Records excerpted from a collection
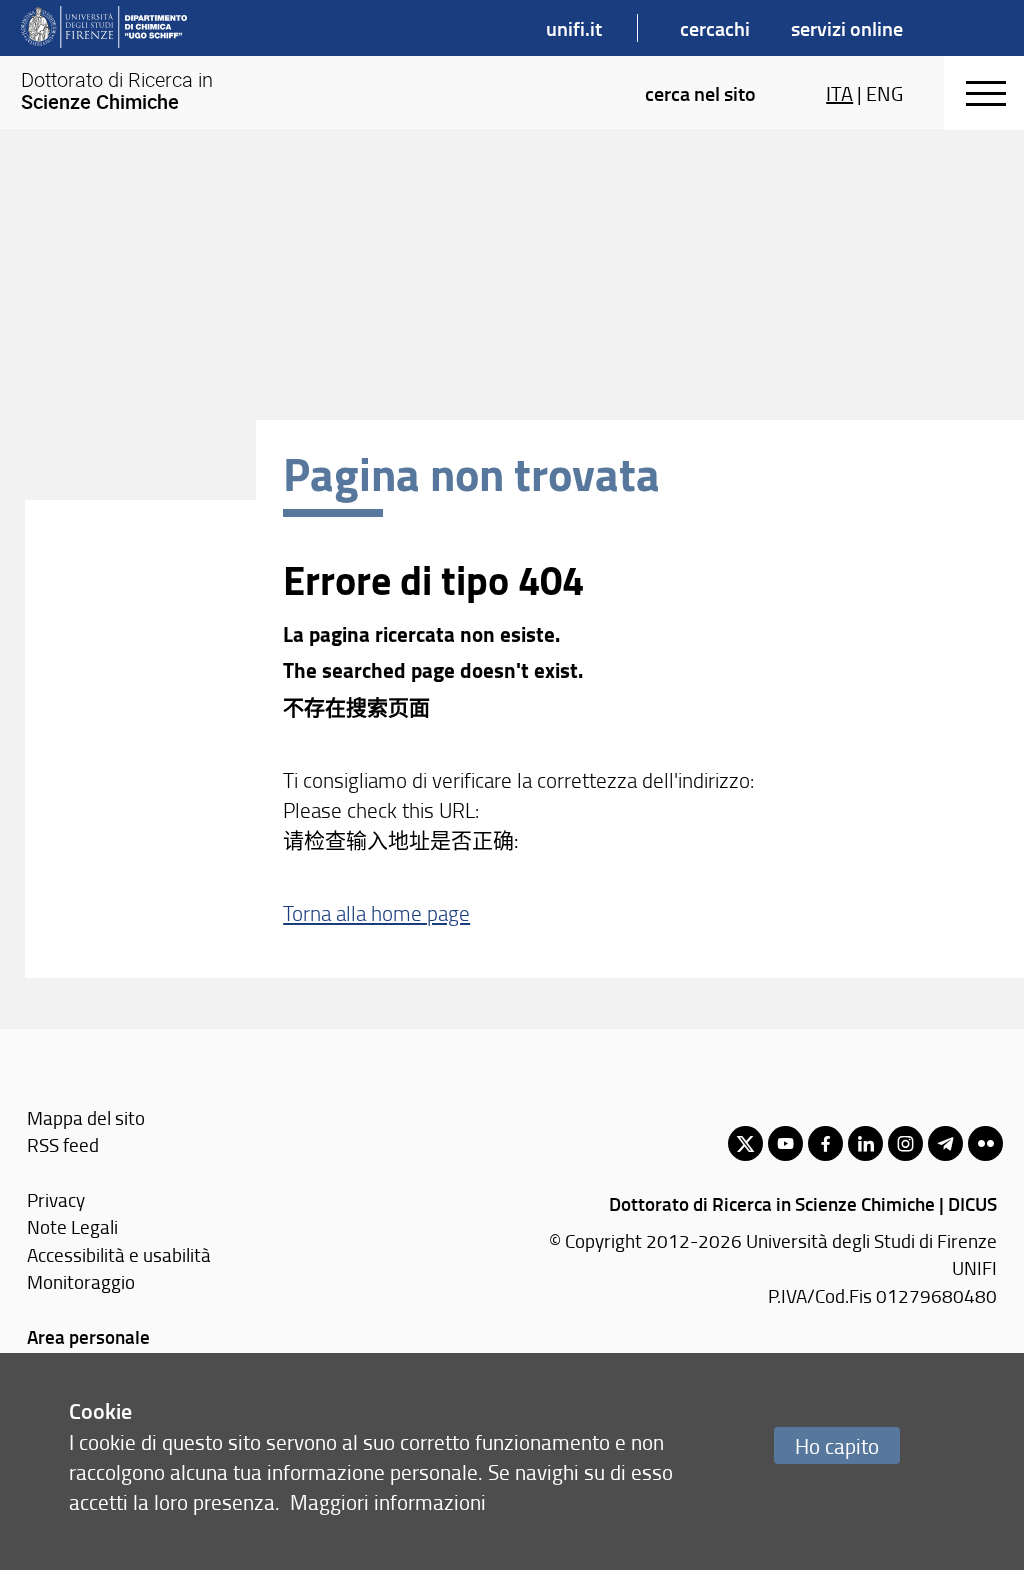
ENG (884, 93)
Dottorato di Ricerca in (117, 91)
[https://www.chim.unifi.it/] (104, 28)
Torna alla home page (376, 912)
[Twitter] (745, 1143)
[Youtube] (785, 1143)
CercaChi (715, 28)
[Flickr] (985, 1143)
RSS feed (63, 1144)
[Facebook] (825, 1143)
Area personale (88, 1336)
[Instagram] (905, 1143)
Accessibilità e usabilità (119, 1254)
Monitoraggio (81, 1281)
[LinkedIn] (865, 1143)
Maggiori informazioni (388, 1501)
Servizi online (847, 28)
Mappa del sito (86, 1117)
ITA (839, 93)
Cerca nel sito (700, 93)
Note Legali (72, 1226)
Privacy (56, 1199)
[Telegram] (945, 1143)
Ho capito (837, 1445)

* * *

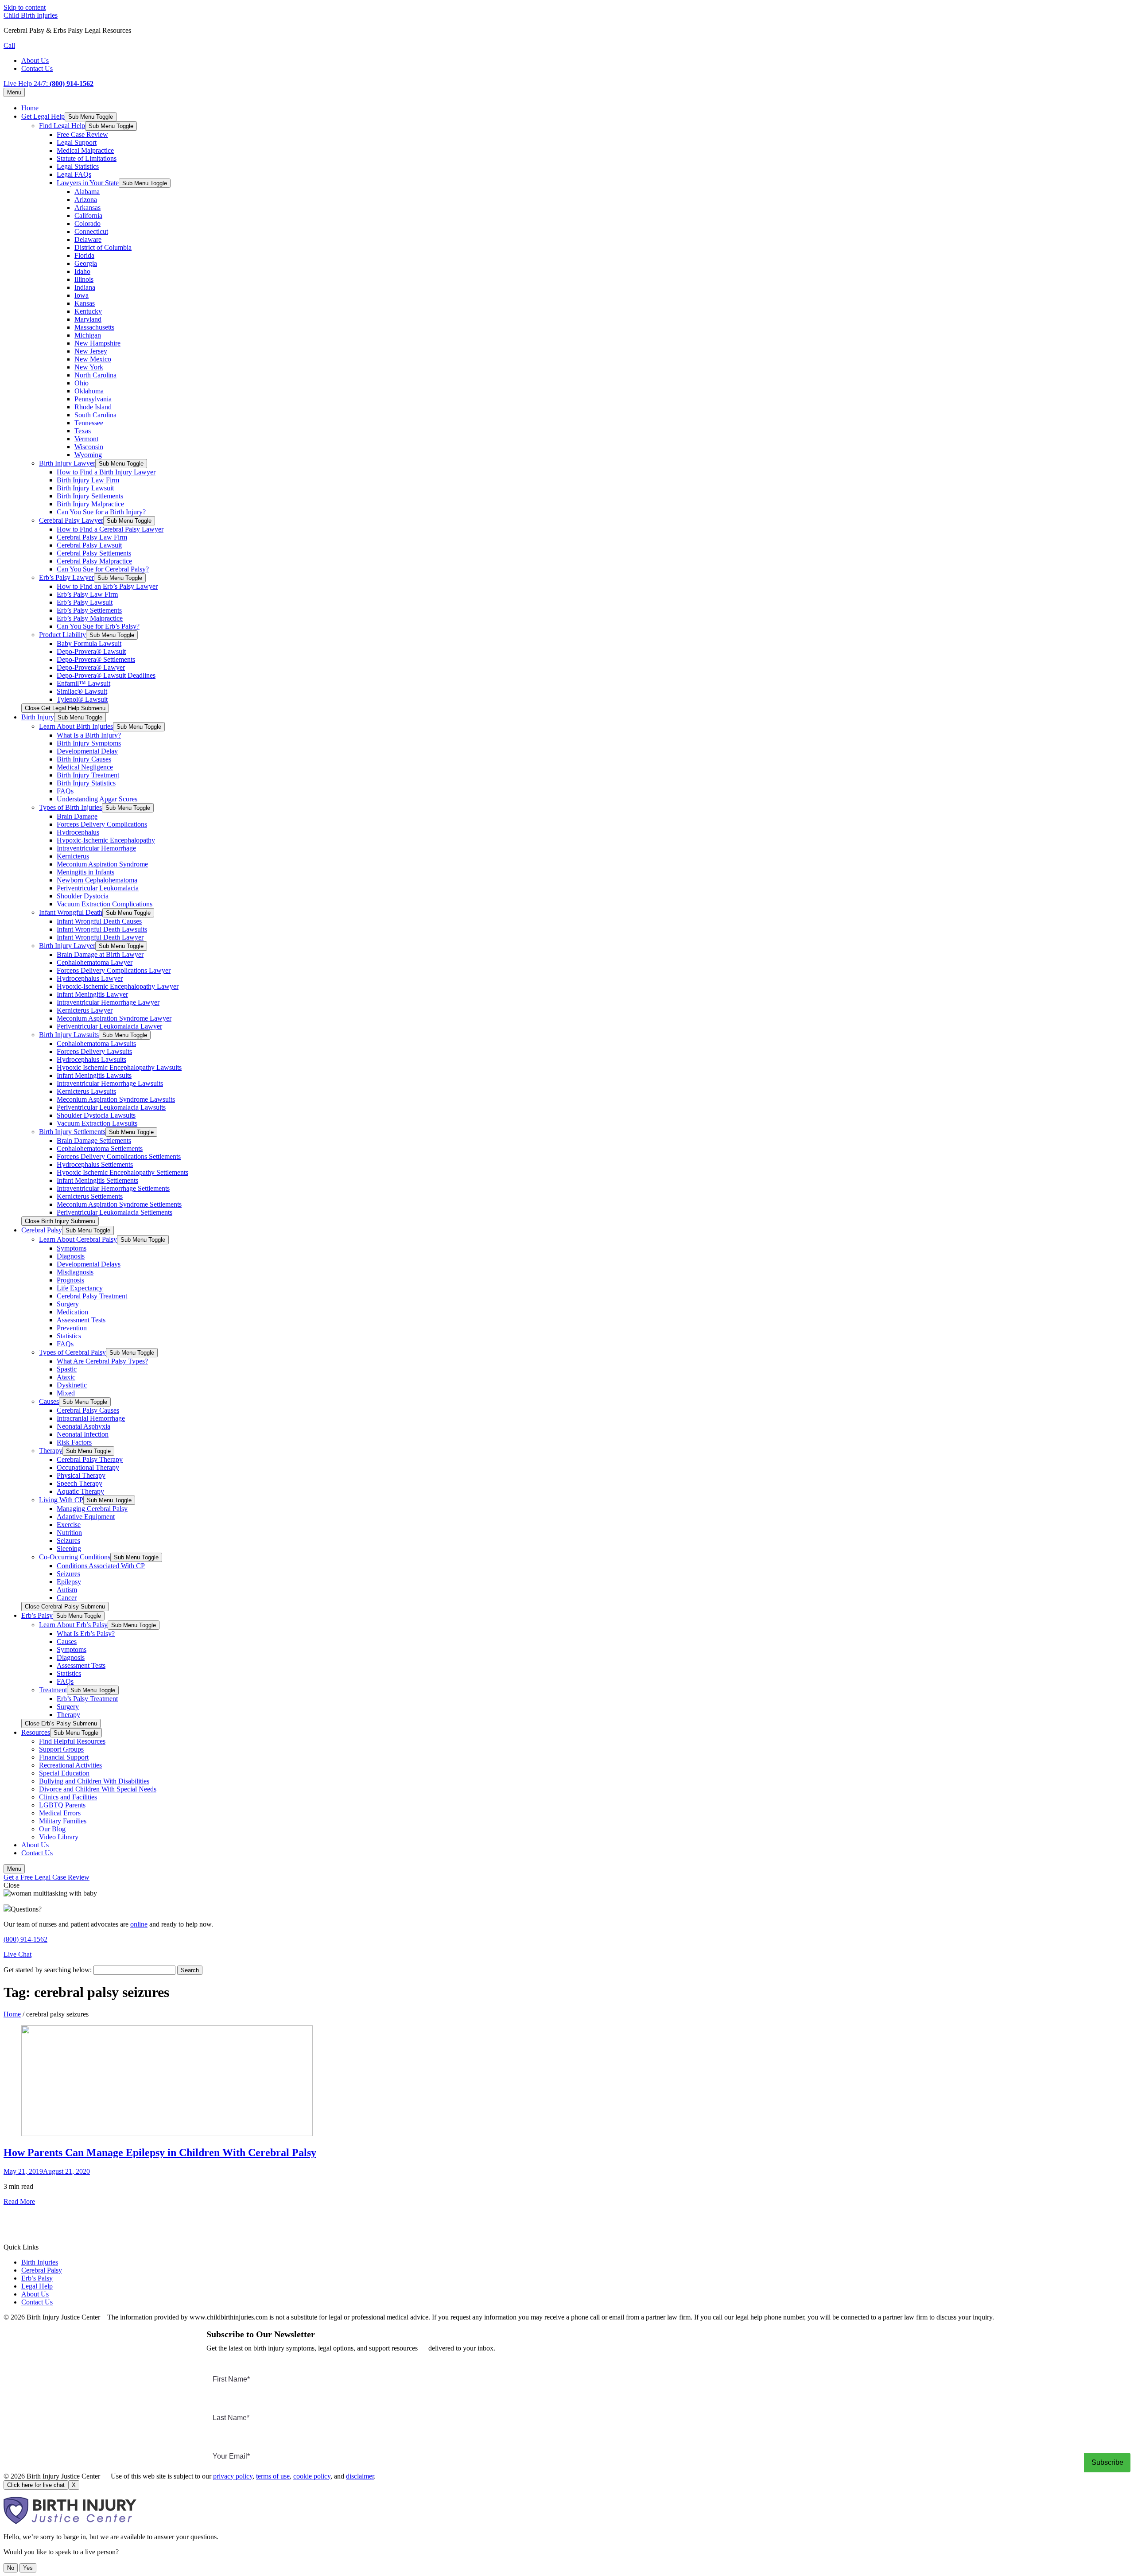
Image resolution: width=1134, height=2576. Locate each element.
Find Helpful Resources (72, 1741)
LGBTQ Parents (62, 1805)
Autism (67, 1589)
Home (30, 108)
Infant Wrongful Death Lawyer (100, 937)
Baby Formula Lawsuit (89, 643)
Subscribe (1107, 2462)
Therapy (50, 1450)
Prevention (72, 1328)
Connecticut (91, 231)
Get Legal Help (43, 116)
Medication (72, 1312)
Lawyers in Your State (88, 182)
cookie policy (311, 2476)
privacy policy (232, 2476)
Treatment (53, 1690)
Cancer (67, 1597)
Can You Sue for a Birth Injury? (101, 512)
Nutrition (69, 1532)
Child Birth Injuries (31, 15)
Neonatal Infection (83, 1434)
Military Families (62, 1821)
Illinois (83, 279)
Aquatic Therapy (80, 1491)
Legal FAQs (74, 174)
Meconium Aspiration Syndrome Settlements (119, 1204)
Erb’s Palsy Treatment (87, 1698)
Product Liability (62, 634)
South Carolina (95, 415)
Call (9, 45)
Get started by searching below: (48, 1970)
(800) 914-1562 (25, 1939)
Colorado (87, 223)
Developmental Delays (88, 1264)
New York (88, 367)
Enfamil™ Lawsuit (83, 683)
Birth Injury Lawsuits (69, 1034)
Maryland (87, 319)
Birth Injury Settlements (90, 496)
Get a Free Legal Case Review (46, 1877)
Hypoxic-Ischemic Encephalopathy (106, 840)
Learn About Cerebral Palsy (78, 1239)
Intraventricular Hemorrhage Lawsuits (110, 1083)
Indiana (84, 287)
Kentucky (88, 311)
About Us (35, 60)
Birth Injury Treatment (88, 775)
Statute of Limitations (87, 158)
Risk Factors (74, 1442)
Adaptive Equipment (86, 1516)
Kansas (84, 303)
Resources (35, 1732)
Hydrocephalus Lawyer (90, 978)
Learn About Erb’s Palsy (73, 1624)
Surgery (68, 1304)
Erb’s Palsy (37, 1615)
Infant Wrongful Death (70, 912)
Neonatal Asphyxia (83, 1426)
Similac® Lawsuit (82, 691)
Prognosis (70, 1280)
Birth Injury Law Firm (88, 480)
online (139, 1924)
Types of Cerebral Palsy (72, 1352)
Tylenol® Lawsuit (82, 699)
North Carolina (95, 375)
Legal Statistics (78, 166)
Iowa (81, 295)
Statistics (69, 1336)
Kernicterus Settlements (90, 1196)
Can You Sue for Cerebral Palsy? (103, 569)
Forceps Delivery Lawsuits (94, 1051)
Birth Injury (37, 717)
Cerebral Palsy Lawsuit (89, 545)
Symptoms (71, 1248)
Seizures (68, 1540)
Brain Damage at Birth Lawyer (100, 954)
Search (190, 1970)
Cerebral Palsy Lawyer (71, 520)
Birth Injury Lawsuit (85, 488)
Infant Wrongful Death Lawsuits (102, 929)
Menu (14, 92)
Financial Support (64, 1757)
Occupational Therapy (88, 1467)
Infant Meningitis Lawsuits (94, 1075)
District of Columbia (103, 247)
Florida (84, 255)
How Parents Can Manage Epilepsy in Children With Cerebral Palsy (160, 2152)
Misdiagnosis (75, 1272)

**Assignment**
Could you return all lines from the records that include the word "Parents"?

**Written answer**
LGBTQ Parents (62, 1805)
How Parents Can Manage Epilepsy in Children With Cerebral Palsy (160, 2152)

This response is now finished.